"""
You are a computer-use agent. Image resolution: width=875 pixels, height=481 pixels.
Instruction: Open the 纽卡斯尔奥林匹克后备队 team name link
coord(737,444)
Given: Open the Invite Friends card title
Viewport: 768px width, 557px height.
"""
"""
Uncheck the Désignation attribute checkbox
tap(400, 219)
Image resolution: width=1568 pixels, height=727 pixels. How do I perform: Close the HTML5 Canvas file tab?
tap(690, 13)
"""
"""
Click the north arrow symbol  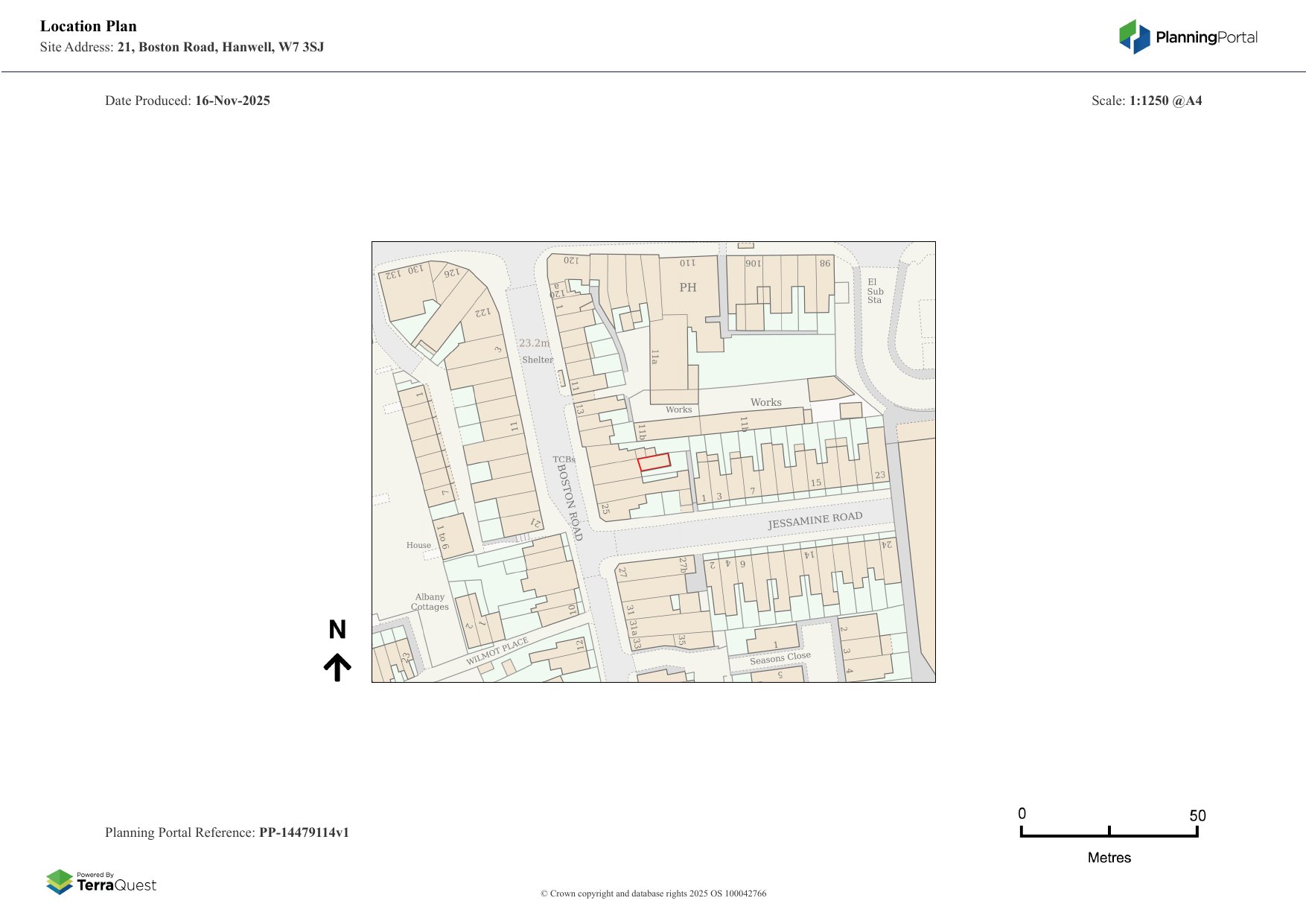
"""
_TASK OBJECTIVE_
In the material above, locate the line containing "Instruction: Open the" and the line containing "Viewport: 768px width, 557px height.". Transcribe exactly those two lines and every line between them, and nothing more.

_EXERCISE ANSWER_
Instruction: Open the 纽卡斯尔奥林匹克后备队 team name link
coord(737,444)
Given: Open the Invite Friends card title
Viewport: 768px width, 557px height.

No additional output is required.